Hyster is an American manufacturing company specializing in forklifts and other materials-handling equipment. Hyster was founded in 1929 as the Willamette-Ersted Company in Portland, Oregon. The company was purchased in 1989 by NACCO Industries, Inc. and became a part of NACCO Materials Handling Group. NACCO spun off the materials handling business in 2012 as Hyster-Yale Materials Handling, Inc., which continues to market products under the Hyster brand name.

The name "Hyster" was allegedly derived from a term commonly used by logging workers in the Pacific Northwest at the end of the 19th century. When a load of lumber was ready to be transported, a logger would yell "hoist 'er". According to the Hyster Company web page, this term became synonymous with Hyster trucks.

Distribution and support for Hyster products is organized around major world regions: North America; Latin America; Europe, the Middle East and Africa; Asia – Pacific.
Hyster also manufactured a successful line of compaction machinery and road-rollers, including machines for earth compaction, garbage compaction and asphalt compaction. Through the 1960s and 1970s Hyster was a major force in these types of machinery in America and they produced a wide range of models with many successful design concepts. Hyster was eventually absorbed into Bomag America/Compaction America (now known as HYPAC) and some models including a small articulated rubber tire roller sold under the Hypac name is an original descendant of the Hyster machine.

Hyster also made a successful line of logging winches and compactor attachments, both of which could be attached to other manufacturers' machines including Caterpillar.

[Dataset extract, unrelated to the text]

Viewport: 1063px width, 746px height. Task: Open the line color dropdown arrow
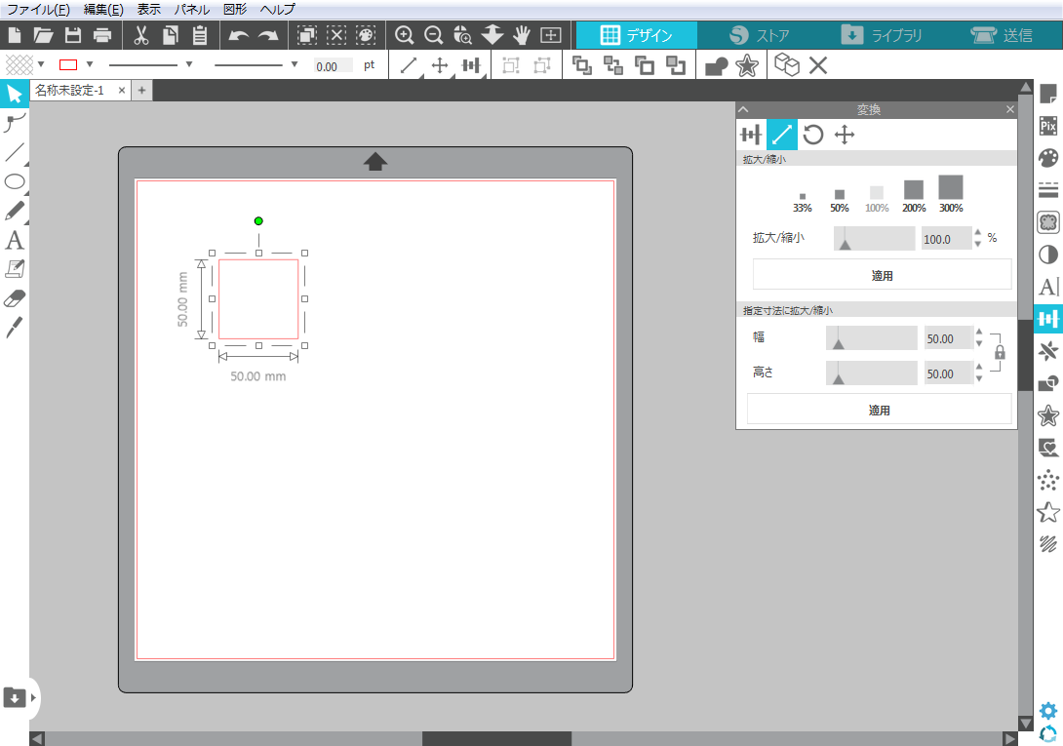click(90, 64)
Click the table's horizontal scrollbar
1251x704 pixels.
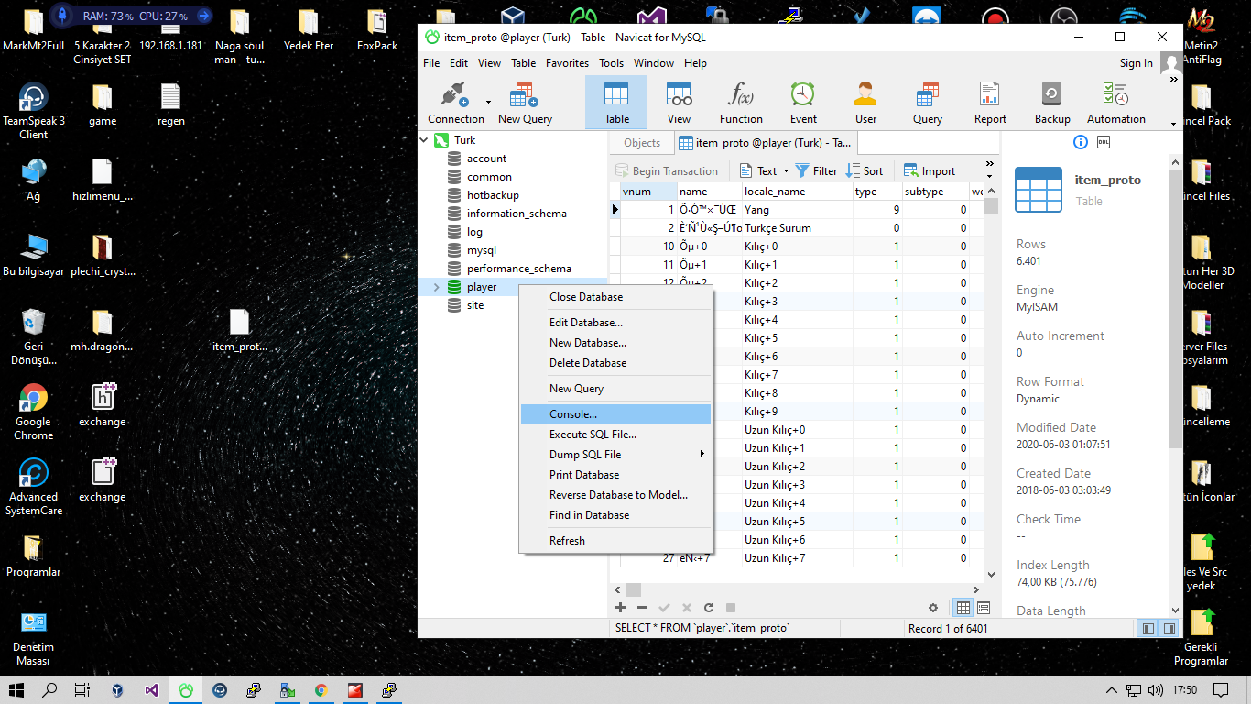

The Hyster name has been associated with forklift trucks for many decades, however, Hyster was also prominent manufacturer of compaction equipment. From the 1950s through the 1980s they had a comprehensive and well-regarded line of products. Along with the Raygo company these two manufacturers were perhaps the best known in the US, until European and other brands became common.

Hyster's home office was in Portland, Oregon, but they also had manufacturing plants in Berea, Danville, Peoria and Kewanee Illinois, the Netherlands, China, Australia, Brazil, Canada, Craigavon Northern Ireland and South Africa, and a specialist engineering department in Irvine, Scotland.